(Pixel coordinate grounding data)
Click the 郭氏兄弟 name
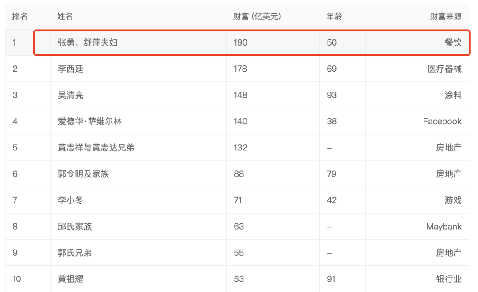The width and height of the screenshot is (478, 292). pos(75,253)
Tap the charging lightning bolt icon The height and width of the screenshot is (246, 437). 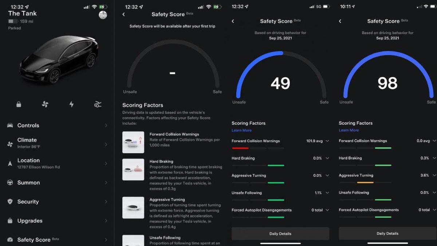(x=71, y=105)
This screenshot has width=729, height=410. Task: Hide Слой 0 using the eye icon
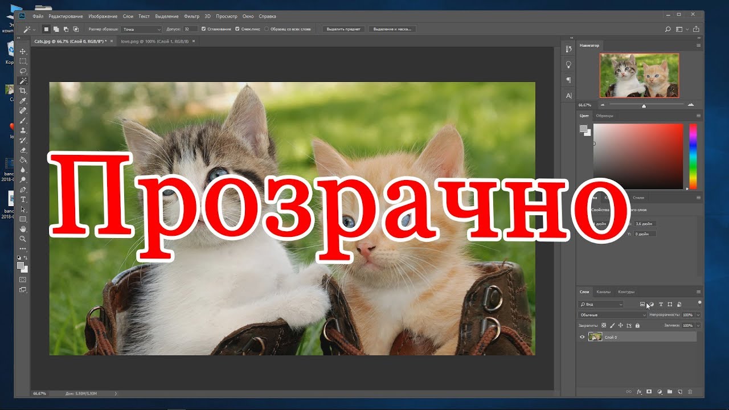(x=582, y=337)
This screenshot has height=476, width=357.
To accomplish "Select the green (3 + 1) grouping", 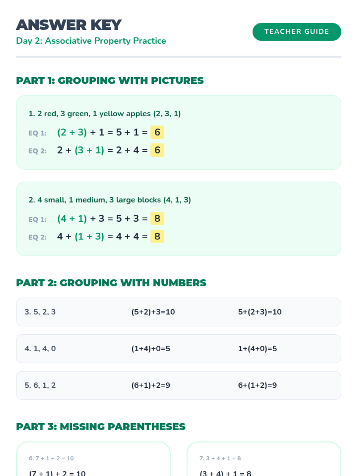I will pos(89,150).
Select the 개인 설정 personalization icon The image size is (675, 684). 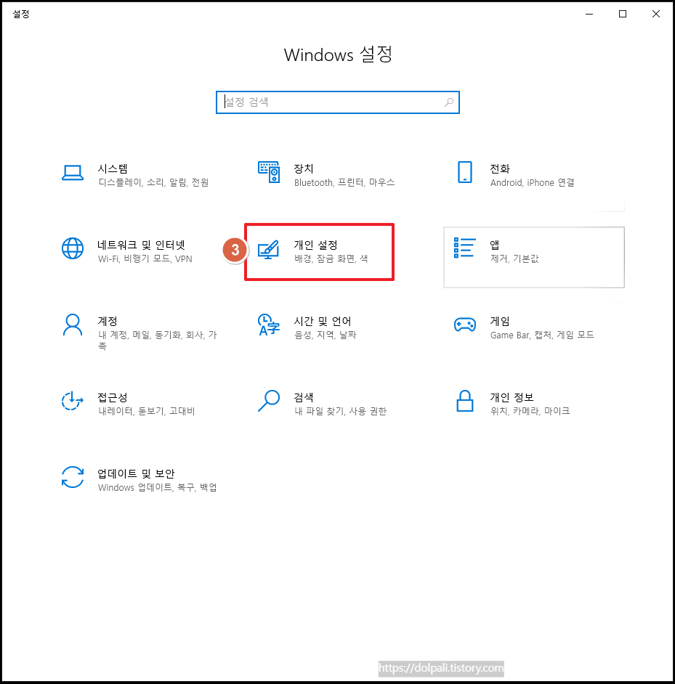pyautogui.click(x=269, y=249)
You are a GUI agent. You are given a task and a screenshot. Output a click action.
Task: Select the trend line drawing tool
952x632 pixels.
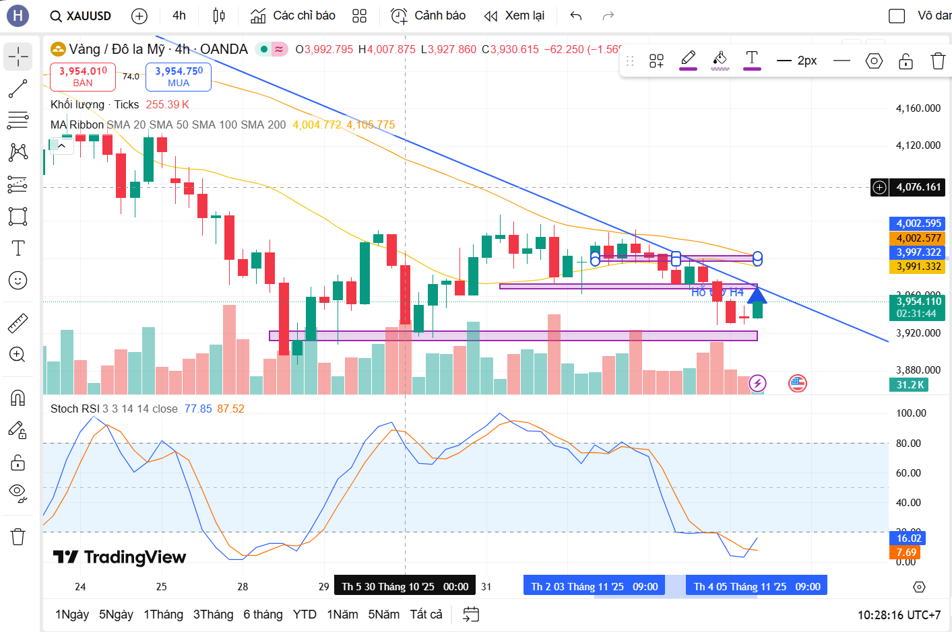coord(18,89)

---

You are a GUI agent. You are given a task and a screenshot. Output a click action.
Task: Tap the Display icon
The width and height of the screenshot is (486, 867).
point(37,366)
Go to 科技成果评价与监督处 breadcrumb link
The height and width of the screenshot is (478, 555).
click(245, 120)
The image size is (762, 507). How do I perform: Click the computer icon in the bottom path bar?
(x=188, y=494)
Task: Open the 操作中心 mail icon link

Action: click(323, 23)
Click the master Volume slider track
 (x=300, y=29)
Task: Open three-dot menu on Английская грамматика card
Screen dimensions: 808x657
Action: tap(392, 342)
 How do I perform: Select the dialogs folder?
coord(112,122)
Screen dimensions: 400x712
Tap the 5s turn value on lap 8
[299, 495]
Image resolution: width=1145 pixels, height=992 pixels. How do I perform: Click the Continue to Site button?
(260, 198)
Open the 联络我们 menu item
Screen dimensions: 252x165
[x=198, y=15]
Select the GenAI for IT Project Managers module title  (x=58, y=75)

▶ **YOUR OBJECTIVE**
From the line holding "Task: Open three-dot" to the line holding "Select the GenAI", inclusive, restate each line above exactly as written.

▶ **SOLVED EXERCISE**
Task: Open three-dot menu on Английская грамматика card
Screen dimensions: 808x657
Action: tap(392, 342)
 How do I perform: Select the dialogs folder?
coord(112,122)
Screen dimensions: 400x712
Tap the 5s turn value on lap 8
[299, 495]
Image resolution: width=1145 pixels, height=992 pixels. How do I perform: Click the Continue to Site button?
(260, 198)
Open the 联络我们 menu item
Screen dimensions: 252x165
[x=198, y=15]
Select the GenAI for IT Project Managers module title  (x=58, y=75)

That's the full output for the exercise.